STUDY TEXT:
%%
The tug-of-war between quantum computers and classical computers is intensifying.
In just minutes, a special quantum processor, called a quantum annealing processor, solved a complex real-world problem that a classical supercomputer would take millions of years to complete, researchers claim March 12 in Science. And that supercomputer, the team reports, would consume more energy to run the whole computation than the entire globe uses in a year. However, another group of researchers claims to have already found a way for a classical supercomputer to solve a subset of the same problem in just over two hours.
Quantum computers leverage principles of quantum mechanics to potentially offer huge advantages in processing power and speed compared with the classical computers we’re familiar with in our daily lives. This capability theoretically allows quantum computers to tackle problems much faster than classical computers can.
The new, conflicting results follow similar claims made in recent years. The nascent field of quantum computing has been advancing in lockstep with techniques to make supercomputers more efficient, resulting in a closely matched rivalry. While quantum computers have demonstrated the ability to solve truly random problems faster than classical computers, they have yet to come out on top for physical problems relevant to real-world systems.
In the latest match-up, researchers at D-Wave Quantum Inc. in Burnaby, Canada, used a quantum computer equipped with a quantum annealing processor. Annealing processors differ from other, more typical quantum processors and have shown promise in conducting specific tasks. These processors are better equipped to tackle large problems because their quantum bits, or qubits, are coupled to many other qubits instead of just one, as in other types of quantum processors. But they are useful only for specific types of problems, such as optimization problems, and D-Wave’s computers have attracted scientific skepticism in the past.
For the new result, the D-Wave researchers used a quantum annealing processor to simulate quantum dynamics by using arrays of magnetized disordered pieces known as spin glasses. This setup is relevant to materials science, where understanding the evolution of such systems can help in designing new metals.
“This is a simulation of magnetic materials,” says Mohammad Amin, chief scientist at D-Wave. “Magnetic materials are very important in industry and daily life,” appearing in devices such as cell phones, hard drives and specialized medical sensors.
The researchers simulated the evolution of such systems in two, three and infinite dimensions. After trying to solve the problem with approximations on a supercomputer, they concluded that it couldn’t be done within a reasonable timeframe.
“It’s a milestone result in quantum computing,” says Andrew King, a quantum computer scientist at D-Wave. “We’ve demonstrated quantum supremacy for the first time on an actual problem of real interest.”
%%
PROBLEMS TO SOLVE:
a. Name every device in which, according to the quantum computing article, magnetic materials appear.
b. Print the passage of the quantum computing article starting at "Quantum computers leverage" and ending at "to real-world systems.".
The lines after the quantum computing article are separate material.

RECORDED DATA:
%%
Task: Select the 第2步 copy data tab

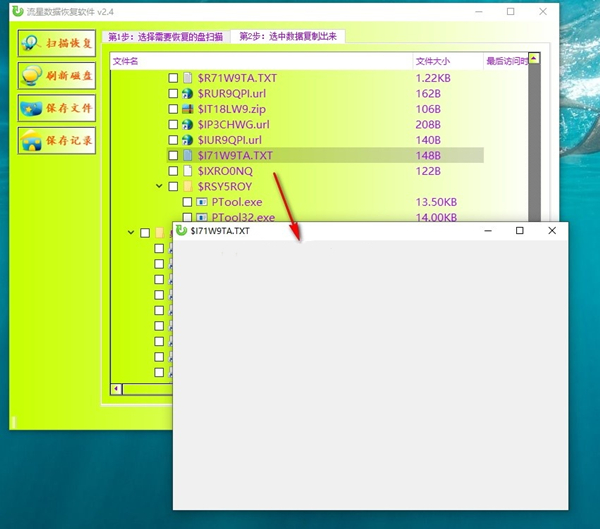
%%
SOLVED PROBLEMS:
a. Cell phones, hard drives and specialized medical sensors.

b.
Quantum computers leverage principles of quantum mechanics to potentially offer huge advantages in processing power and speed compared with the classical computers we’re familiar with in our daily lives. This capability theoretically allows quantum computers to tackle problems much faster than classical computers can.
The new, conflicting results follow similar claims made in recent years. The nascent field of quantum computing has been advancing in lockstep with techniques to make supercomputers more efficient, resulting in a closely matched rivalry. While quantum computers have demonstrated the ability to solve truly random problems faster than classical computers, they have yet to come out on top for physical problems relevant to real-world systems.